> [Task prompt]: Copy the lines exactly. Begin at the first line of the data and stop after the line with "Über RoRezepte (32, 179)".

═════ Source information ═════

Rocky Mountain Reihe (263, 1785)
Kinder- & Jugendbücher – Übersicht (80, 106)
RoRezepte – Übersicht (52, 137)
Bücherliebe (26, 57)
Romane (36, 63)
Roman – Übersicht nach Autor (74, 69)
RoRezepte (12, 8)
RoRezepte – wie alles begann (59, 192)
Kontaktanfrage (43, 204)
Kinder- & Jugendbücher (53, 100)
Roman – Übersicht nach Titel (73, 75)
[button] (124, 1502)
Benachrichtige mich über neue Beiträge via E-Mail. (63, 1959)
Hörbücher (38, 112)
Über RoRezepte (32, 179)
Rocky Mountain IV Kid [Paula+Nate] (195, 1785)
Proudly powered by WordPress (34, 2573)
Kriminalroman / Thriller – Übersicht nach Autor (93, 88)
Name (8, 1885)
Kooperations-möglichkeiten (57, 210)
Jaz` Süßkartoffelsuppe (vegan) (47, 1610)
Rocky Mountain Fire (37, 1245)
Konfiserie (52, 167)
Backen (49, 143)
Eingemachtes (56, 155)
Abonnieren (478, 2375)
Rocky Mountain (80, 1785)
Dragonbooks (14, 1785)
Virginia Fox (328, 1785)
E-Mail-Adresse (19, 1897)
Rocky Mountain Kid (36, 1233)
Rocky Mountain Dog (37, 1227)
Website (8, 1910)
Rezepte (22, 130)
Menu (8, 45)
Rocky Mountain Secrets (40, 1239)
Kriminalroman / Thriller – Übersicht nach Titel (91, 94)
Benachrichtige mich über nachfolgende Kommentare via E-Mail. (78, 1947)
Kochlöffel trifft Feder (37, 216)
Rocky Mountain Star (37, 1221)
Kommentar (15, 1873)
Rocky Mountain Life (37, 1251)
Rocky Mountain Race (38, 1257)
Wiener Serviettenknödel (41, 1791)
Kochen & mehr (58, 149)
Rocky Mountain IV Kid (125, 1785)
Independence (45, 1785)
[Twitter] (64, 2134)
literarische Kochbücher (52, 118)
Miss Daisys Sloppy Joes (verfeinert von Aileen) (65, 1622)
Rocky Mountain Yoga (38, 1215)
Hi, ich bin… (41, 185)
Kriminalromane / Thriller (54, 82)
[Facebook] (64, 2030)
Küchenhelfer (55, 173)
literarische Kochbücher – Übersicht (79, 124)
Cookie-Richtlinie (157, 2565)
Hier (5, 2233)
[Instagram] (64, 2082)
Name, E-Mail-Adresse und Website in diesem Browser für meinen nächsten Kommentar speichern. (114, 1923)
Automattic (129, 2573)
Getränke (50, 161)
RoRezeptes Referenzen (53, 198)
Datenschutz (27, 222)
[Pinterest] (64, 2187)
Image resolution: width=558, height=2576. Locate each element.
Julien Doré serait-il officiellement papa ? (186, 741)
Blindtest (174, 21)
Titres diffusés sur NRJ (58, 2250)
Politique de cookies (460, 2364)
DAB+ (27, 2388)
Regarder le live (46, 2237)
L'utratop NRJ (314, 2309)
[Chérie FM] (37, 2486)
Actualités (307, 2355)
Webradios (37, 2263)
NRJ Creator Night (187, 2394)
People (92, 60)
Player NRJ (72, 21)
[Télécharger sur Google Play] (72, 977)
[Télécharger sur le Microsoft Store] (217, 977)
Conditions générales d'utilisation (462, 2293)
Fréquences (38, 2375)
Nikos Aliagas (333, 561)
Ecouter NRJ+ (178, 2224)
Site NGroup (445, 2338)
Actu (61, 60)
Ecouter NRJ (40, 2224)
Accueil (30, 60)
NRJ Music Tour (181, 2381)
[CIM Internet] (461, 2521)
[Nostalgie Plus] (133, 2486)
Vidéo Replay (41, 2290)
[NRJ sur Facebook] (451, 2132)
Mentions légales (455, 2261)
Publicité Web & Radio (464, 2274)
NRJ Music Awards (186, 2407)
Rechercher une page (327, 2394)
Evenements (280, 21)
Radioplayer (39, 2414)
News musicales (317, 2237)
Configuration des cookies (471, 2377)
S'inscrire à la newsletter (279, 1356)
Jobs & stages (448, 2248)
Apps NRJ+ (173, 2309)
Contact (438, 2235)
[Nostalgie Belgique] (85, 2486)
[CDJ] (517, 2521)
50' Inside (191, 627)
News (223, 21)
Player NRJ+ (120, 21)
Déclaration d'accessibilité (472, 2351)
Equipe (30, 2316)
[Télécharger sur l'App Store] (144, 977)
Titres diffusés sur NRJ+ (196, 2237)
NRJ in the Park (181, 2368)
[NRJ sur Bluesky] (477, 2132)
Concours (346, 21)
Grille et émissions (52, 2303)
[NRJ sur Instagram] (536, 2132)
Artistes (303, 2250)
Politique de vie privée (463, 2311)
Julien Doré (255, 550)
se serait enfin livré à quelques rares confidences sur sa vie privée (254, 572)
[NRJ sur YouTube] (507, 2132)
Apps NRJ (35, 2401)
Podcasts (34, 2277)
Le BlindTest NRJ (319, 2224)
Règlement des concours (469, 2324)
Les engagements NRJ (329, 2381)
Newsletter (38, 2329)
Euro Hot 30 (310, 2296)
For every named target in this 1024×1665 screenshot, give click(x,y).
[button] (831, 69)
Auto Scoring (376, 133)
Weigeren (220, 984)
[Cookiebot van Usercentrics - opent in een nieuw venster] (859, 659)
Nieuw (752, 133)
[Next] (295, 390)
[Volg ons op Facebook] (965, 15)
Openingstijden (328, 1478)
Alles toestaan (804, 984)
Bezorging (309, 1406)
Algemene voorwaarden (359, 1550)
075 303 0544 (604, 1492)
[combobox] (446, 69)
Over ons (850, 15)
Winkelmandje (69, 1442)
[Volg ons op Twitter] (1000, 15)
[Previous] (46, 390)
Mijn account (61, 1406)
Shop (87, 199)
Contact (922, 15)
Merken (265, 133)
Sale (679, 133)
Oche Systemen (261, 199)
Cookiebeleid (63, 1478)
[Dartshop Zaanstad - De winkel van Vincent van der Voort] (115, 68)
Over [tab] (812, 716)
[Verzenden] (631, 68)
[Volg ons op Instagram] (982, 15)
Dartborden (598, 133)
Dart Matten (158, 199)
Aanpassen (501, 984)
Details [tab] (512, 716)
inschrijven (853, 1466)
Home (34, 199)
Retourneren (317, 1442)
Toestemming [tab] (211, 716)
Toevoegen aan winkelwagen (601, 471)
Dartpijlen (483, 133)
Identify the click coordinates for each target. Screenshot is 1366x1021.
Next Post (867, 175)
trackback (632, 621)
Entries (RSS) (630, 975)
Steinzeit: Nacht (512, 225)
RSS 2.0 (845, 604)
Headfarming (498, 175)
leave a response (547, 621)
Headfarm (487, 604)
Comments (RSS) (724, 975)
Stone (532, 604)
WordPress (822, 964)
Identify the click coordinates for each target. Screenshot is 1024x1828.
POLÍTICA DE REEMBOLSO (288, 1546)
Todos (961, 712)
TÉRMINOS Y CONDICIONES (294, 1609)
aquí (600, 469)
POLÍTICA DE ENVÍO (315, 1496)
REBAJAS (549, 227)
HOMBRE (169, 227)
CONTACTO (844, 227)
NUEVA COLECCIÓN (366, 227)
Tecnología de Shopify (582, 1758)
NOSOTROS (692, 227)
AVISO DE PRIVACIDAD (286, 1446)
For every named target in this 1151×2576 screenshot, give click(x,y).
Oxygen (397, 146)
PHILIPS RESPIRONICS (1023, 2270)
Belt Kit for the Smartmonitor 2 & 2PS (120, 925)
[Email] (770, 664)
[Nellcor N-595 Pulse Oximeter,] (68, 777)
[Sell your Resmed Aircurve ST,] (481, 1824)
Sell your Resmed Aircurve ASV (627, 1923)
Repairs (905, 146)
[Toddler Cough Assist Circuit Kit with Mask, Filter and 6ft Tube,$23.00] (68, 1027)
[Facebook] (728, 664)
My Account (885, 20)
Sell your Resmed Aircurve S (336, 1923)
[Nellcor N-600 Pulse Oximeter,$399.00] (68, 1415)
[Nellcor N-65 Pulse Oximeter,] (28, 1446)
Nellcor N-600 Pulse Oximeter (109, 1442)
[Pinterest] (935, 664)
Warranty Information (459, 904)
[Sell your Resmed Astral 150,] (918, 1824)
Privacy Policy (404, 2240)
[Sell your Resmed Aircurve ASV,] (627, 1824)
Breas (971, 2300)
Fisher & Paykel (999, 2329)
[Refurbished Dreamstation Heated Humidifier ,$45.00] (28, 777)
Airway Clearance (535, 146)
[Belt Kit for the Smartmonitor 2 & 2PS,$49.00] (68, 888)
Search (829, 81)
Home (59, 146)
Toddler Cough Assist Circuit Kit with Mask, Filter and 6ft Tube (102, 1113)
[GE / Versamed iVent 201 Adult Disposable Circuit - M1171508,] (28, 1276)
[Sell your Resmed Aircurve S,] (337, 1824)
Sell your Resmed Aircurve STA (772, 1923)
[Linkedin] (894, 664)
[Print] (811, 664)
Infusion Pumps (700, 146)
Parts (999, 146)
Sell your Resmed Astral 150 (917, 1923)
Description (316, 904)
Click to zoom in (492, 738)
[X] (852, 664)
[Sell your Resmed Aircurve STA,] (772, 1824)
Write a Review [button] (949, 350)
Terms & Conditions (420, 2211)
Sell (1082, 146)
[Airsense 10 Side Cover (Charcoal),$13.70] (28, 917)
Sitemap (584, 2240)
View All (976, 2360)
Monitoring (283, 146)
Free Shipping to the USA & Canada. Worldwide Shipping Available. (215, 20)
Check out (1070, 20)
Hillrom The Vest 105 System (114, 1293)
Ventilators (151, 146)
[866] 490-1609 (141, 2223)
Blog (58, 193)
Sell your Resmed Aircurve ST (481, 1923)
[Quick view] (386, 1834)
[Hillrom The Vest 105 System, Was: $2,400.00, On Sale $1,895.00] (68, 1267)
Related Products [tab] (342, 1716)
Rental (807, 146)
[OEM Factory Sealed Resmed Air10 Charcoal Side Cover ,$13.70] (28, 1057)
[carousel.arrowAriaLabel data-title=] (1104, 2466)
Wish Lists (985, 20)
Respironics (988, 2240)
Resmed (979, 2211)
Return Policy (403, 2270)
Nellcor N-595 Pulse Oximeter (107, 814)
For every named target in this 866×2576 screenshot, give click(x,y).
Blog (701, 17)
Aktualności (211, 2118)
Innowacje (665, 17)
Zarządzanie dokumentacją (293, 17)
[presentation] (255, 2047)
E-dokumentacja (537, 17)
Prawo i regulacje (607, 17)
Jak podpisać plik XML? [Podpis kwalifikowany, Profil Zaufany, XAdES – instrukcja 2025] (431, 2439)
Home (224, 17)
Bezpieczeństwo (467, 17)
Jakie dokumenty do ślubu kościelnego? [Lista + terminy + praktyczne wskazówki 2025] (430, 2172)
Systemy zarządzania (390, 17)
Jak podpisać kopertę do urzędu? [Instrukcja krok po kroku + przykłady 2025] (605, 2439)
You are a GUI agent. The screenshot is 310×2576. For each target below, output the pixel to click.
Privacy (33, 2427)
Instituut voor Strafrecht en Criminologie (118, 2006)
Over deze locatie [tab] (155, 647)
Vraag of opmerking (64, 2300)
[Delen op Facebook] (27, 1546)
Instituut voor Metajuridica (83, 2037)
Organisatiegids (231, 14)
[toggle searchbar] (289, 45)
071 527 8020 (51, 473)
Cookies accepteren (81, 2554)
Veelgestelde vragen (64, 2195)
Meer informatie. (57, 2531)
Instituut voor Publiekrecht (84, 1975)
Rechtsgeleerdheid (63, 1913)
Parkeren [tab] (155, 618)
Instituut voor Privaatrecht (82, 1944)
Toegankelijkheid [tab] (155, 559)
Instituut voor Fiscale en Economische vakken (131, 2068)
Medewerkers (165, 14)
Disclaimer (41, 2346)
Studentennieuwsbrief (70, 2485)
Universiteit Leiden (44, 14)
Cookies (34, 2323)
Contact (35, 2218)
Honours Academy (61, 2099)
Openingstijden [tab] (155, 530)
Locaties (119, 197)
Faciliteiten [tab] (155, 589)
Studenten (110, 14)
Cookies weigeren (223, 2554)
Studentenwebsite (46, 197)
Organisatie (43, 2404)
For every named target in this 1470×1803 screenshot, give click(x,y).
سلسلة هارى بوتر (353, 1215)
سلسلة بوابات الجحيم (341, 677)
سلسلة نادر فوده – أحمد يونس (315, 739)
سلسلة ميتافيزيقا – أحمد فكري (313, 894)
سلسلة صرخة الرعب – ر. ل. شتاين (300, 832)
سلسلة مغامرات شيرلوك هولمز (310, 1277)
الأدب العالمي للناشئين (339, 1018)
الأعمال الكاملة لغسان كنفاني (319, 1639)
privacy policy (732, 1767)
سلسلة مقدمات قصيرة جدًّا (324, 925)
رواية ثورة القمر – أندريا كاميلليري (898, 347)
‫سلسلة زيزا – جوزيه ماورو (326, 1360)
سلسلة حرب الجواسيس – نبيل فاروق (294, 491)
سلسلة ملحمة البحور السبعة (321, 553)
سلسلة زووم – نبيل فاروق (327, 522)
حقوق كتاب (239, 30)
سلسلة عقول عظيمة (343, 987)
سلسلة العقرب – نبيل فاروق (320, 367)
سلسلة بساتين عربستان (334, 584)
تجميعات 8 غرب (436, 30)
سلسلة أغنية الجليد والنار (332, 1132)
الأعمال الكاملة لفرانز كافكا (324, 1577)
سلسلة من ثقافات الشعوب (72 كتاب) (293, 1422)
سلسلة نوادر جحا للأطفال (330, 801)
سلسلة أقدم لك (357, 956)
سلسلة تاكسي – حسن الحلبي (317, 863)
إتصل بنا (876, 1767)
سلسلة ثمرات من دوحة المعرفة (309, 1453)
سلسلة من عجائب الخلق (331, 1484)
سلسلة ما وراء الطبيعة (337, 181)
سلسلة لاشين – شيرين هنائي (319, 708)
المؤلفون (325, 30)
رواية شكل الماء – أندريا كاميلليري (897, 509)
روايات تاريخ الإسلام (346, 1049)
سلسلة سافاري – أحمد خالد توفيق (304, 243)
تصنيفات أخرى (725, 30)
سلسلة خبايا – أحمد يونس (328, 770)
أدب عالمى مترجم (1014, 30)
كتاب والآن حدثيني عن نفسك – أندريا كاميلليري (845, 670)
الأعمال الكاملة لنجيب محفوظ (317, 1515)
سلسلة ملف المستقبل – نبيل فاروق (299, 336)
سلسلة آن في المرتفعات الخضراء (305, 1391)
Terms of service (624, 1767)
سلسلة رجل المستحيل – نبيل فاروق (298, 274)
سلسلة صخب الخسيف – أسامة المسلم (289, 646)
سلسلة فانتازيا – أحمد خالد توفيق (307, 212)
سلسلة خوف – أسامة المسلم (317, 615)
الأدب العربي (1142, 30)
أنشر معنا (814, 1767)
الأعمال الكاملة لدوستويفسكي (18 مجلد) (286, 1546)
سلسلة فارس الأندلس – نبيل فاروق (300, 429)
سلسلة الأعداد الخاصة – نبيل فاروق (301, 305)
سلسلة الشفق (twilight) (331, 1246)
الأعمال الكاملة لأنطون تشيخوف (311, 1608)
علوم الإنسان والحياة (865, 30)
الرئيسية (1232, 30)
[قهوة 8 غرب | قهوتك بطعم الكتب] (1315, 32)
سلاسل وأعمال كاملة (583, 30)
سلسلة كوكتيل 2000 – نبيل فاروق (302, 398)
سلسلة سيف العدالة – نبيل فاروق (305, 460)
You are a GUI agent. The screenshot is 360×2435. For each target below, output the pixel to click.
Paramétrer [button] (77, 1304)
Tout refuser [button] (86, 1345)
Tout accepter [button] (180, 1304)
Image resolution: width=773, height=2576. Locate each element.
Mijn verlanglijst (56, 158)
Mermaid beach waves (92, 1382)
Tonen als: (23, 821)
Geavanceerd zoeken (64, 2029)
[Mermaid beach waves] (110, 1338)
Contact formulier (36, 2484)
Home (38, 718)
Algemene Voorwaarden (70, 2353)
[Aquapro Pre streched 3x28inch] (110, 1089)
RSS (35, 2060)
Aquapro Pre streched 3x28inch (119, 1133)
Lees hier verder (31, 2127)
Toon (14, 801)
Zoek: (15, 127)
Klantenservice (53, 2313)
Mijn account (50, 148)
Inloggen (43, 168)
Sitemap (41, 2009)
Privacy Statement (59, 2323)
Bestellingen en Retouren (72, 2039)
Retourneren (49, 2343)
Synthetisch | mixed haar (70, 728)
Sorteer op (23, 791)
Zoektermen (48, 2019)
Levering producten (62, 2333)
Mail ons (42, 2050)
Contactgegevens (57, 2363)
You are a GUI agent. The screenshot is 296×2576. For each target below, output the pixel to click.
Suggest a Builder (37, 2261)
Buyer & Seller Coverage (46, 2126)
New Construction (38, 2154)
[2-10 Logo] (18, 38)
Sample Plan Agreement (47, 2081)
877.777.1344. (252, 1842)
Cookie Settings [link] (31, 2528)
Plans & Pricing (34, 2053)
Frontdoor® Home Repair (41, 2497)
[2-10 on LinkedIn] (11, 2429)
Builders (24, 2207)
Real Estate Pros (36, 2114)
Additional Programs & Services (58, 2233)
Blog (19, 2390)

═════

> [Answer to the exercise]:
Rocky Mountain Reihe (263, 1785)
Kinder- & Jugendbücher – Übersicht (80, 106)
RoRezepte – Übersicht (52, 137)
Bücherliebe (26, 57)
Romane (36, 63)
Roman – Übersicht nach Autor (74, 69)
RoRezepte (12, 8)
RoRezepte – wie alles begann (59, 192)
Kontaktanfrage (43, 204)
Kinder- & Jugendbücher (53, 100)
Roman – Übersicht nach Titel (73, 75)
[button] (124, 1502)
Benachrichtige mich über neue Beiträge via E-Mail. (63, 1959)
Hörbücher (38, 112)
Über RoRezepte (32, 179)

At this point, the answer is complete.